Cotton cultivation tops the preference of Haryana farmers who have opted for the financial incentive-linked crop diversification drive of the Manohar Lal Khattar-led BJP-JJP coalition government.


The key objective behind encouraging farmers to choose alternative crops is to reduce area under paddy, cultivation of which is being blamed for a sharp dip in groundwater table of Haryana.


The state produces nearly 68 lakh metric tonne (LMT) paddy, including more than 25 LMT basmati, sown on about 32 lakh acres of land. For the first time, the farmers switching over to an alternative crop in place of paddy will be paid Rs 7,000 per acre incentive.


Since the ‘Mera Pani, Meri Virasat’ policy was launched in the first week of May, nudging farmers to shift to less water-consuming crops, as many as 82,693 farmers of 22 districts have opted for this scheme (till June 22) and committed to diversifying 84,649 hectare land, states the official data.


According to additional chief secretary, agriculture, Sanjeev Kaushal, at the heart of making this ambitious scheme attractive are a range of swift and bold policy decisions made by chief minister Manohar Lal Khattar.


Of the 82,693 farmers, who have registered themselves on the ‘Mera Pani, Meri Virasat’ portal, over 39,000 farmers have decided to grow cotton in 44,822 hectares instead of paddy. The alternatives these farmers have opted include maize (9,695 hectares), bajra (17,662 hectares), cotton (44,822 hectares), pulses (1,188 hectares) and horticulture activity on 11,280 hectares.


At least 9,032 farmers of eight paddy-rich blocks, including Ratia (Fatehabad), Siwan and Guhla (Kaithal), Pipli, Shahbad, Babain and Ismailabad (Kurukshetra) and Sirsa, where the depth of groundwater level exceeds 40 metre, have also opted for this scheme.


The policy ‘advises’ the farmers of these eight blocks to diversify more than 50% land that was under paddy cultivation last year to become eligible for Rs 7,000 per acre incentive.
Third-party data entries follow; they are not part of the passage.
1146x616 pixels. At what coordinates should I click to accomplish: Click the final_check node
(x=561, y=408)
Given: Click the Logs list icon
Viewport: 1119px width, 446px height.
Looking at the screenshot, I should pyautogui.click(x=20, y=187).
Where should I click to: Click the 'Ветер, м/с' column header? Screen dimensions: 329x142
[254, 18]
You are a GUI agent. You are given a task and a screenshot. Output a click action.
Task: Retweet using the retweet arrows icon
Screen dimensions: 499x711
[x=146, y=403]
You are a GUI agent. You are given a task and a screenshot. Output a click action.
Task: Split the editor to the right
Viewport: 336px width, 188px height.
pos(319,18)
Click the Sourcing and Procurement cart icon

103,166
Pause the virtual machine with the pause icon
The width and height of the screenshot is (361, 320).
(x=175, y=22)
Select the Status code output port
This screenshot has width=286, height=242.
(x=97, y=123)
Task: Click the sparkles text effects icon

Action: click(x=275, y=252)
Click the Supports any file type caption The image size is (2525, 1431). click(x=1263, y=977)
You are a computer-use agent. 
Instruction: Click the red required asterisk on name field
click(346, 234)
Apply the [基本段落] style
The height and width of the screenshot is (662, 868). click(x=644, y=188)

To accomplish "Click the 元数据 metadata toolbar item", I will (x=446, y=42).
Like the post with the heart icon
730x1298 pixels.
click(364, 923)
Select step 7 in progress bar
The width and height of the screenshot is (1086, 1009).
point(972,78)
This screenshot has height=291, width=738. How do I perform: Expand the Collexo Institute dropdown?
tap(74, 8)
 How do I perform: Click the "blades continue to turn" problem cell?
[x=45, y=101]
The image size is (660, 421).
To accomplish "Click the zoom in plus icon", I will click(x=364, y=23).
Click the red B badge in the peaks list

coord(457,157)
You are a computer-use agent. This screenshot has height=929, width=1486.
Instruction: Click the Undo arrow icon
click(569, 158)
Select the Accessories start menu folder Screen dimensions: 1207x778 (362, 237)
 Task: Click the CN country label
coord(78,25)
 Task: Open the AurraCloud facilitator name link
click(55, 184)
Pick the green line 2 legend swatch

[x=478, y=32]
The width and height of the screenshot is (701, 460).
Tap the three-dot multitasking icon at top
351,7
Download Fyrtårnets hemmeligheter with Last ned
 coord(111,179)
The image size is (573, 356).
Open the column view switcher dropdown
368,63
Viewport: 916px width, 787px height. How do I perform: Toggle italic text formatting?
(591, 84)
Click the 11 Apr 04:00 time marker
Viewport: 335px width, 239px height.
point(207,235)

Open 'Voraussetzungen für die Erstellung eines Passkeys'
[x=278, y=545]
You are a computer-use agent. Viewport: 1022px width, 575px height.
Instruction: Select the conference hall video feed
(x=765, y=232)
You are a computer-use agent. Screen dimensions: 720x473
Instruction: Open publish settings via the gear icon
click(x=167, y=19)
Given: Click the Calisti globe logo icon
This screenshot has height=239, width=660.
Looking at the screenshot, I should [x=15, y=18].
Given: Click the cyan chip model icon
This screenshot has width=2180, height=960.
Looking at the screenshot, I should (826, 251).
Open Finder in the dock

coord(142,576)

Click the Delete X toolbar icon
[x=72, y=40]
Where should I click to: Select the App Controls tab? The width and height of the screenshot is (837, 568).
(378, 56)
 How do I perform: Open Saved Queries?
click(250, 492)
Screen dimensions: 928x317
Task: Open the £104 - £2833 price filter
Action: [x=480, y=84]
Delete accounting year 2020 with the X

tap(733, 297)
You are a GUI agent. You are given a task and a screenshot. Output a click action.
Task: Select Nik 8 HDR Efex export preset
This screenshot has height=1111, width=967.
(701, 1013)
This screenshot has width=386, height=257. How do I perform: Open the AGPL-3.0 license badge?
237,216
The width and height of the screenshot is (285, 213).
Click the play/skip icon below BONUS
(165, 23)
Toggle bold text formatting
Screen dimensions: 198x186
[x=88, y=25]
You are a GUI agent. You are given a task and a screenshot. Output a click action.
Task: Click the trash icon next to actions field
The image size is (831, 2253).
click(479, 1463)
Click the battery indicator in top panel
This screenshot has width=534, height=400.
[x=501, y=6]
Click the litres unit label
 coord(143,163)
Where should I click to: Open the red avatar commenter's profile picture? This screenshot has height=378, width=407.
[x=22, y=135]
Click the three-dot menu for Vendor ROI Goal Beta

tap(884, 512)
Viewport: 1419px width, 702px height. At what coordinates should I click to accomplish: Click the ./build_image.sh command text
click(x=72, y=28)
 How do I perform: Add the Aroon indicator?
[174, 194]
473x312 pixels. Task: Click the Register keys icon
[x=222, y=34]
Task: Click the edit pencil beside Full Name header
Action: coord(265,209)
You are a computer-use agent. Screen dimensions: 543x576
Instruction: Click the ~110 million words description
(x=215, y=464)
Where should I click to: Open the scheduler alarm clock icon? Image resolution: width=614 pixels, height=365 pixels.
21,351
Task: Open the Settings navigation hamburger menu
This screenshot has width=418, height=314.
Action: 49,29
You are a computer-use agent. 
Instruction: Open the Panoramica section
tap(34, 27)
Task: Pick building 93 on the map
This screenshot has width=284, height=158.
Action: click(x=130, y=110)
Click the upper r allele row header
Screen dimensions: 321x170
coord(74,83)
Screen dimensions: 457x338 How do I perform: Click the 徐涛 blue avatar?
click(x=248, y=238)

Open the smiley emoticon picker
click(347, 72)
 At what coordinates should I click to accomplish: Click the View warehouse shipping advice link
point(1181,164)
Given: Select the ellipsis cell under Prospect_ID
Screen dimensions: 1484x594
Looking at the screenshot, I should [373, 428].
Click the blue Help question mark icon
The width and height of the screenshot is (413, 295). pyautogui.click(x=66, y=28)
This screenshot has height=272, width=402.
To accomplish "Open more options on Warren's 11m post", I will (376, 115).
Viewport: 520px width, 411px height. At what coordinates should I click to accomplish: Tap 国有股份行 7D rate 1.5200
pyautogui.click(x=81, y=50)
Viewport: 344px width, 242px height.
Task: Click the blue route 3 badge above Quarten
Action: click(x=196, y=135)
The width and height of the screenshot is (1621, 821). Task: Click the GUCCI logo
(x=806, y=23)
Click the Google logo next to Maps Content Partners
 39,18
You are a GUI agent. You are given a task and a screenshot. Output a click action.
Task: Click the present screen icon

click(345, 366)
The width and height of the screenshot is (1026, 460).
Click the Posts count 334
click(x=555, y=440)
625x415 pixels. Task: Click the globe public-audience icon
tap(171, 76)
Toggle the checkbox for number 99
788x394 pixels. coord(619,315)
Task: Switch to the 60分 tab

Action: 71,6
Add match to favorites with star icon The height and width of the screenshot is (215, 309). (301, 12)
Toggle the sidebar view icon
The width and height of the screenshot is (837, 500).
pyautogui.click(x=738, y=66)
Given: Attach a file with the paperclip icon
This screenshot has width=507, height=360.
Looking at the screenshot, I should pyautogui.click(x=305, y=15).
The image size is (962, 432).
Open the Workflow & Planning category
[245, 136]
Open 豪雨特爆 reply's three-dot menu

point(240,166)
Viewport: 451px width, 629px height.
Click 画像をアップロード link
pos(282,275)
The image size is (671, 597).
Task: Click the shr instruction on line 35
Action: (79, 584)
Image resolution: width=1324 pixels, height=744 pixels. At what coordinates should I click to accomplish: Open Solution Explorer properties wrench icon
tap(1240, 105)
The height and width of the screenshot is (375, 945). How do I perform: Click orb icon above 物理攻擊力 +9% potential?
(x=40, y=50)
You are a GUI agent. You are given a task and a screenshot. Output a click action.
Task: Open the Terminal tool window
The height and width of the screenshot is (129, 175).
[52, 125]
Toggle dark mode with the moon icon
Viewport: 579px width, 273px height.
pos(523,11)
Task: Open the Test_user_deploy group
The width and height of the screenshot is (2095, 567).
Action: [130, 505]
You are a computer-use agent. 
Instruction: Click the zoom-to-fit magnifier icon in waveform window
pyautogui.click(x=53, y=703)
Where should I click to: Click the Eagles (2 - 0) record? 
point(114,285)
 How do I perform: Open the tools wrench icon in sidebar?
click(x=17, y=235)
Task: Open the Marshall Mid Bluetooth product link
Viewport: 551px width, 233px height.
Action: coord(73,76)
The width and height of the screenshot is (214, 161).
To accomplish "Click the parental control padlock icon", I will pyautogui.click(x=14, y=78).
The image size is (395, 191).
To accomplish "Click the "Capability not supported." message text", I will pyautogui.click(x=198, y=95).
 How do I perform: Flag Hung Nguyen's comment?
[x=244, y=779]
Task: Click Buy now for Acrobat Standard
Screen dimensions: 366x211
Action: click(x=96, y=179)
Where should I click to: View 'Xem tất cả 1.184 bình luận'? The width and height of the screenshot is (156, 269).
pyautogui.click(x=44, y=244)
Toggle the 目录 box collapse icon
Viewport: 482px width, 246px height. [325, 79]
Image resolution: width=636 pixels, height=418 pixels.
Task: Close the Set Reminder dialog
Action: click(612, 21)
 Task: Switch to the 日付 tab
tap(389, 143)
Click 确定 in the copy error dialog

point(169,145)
Jai Prakash Dalal, agriculture and farmers’ welfare minister, said farmers were being encouraged to avoid planting paddy in areas where the groundwater level had gone below 40 metre. In order to attract farmers towards ‘Mera Pani, Meri Virasat’ scheme, he said, the state government has decided to give subsidy on agricultural equipment for sowing of kharif crops as well. “Farmers will have to apply online to avail the grant by June 30,” he added.


Whether the farmers have actually stopped paddy cultivation in line with the commitment they have made is a subject matter of physical verification that is now underway.


Till June 22, the committees constituted for physical verification had verified 2,137 hectares in 16 districts as the paddy transplantation began on June 15. The real picture of the success or otherwise of the diversification drive will get clear by the end of July when the physical verification of the land would end.


“The CM has personally been monitoring the progress of this scheme,” Kaushal said, praising farmers for taking the initiative and the agriculture department staff for working ‘very hard’ despite the challenges Covid-19 outbreak posed.


While the maximum number of farmers (8,543) opting for this scheme is from Jind district, the district with least takers is Mahendergarh where 85 farmers have come forward to diversify 92 hectares. 232 farmers chose this scheme in Kurukshetra. Fatehabad, Jhajjar, Palwal and Karnal are among the districts where more than 5,000 farmers each have accepted this policy.


The state government has promised the farmers opting for diversification that it will procure maize and cotton under the minimum support price (MSP).